/---
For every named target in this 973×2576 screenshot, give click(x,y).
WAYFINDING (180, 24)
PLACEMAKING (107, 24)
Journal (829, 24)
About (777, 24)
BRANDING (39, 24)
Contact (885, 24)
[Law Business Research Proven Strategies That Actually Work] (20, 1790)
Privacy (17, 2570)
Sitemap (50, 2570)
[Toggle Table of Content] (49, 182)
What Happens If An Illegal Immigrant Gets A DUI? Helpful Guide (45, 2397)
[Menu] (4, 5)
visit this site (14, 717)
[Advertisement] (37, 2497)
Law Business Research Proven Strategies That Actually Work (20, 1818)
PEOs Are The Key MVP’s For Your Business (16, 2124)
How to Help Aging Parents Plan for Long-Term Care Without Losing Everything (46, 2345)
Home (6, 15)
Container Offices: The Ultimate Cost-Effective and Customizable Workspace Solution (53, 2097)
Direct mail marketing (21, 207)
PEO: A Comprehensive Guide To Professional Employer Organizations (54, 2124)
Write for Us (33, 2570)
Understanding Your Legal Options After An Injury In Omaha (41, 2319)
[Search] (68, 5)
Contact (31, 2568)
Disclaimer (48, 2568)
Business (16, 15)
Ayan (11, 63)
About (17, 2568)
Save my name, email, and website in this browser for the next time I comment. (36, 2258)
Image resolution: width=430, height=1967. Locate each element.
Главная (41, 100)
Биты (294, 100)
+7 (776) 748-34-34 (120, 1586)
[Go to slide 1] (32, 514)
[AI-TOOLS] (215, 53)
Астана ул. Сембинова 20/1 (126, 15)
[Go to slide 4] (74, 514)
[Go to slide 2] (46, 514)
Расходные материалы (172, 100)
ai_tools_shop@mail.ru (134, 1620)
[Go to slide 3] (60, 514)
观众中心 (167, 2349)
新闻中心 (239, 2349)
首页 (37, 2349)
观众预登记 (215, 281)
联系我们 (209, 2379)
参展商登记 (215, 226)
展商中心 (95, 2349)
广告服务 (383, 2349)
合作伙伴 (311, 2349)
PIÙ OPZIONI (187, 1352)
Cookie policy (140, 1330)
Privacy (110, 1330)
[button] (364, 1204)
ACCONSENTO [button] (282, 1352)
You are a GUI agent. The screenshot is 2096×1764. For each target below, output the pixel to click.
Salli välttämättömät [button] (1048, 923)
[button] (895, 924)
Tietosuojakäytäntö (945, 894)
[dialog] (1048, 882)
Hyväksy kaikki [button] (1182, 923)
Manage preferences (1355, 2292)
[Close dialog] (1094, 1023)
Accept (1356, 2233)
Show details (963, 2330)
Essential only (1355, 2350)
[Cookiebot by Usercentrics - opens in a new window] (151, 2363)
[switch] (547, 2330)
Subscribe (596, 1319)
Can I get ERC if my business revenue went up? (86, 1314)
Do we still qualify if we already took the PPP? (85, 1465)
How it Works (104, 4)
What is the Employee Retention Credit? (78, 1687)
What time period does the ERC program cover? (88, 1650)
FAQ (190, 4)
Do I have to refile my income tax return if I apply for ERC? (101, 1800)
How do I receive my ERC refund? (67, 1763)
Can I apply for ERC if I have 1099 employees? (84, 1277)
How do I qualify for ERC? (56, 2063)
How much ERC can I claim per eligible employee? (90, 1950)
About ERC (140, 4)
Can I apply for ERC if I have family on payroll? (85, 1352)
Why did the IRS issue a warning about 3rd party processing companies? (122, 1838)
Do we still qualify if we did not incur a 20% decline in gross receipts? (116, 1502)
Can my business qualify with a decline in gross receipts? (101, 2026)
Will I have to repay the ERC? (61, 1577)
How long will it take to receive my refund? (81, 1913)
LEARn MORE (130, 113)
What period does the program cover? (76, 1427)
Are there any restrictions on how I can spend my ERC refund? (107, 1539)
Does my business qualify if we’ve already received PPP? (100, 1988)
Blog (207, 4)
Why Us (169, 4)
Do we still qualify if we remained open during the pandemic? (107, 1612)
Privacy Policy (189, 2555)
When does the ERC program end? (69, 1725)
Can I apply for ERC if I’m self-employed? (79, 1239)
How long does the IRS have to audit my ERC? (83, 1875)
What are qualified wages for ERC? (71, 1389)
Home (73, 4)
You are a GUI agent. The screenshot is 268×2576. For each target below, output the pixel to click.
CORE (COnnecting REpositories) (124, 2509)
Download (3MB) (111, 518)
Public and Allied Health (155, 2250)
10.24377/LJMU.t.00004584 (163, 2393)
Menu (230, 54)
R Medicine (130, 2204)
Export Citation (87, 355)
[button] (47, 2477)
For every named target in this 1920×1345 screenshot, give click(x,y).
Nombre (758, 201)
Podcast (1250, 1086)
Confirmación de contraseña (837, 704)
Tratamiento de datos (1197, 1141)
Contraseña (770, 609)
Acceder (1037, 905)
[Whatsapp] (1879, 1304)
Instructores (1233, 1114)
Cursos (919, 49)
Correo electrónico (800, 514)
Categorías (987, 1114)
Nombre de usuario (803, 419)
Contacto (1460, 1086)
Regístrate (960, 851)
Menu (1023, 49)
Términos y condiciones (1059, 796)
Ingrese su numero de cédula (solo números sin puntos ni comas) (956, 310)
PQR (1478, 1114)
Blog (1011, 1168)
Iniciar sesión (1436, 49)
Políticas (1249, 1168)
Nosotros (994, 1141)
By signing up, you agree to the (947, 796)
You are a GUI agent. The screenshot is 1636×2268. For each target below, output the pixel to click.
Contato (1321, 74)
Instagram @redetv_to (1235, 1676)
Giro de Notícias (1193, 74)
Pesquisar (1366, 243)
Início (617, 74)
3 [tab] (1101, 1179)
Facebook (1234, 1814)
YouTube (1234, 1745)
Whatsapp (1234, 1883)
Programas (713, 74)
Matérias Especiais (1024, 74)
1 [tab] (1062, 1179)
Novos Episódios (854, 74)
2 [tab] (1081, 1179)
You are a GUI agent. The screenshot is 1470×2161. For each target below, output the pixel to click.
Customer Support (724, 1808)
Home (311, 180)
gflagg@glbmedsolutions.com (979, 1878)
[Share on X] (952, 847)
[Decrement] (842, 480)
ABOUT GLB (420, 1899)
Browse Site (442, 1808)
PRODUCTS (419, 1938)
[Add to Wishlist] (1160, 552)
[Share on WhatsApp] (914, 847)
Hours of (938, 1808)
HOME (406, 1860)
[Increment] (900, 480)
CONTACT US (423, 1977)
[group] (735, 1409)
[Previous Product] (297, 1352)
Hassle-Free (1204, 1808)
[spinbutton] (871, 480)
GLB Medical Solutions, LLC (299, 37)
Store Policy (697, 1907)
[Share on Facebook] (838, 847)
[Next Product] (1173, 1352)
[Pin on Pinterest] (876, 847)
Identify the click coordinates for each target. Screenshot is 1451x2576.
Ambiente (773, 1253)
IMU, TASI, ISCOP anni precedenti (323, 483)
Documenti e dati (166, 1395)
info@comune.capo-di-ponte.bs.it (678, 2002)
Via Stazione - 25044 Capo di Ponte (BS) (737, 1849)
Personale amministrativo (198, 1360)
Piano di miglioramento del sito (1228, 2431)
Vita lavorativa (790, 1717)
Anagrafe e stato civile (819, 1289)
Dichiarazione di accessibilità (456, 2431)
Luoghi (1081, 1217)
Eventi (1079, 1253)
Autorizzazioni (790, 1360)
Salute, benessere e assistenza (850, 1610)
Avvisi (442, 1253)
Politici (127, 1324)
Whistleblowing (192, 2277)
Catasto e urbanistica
\---
A single number is the expected answer: how many lines of the records above contain the word "target".

- RESPONSE BELOW: 7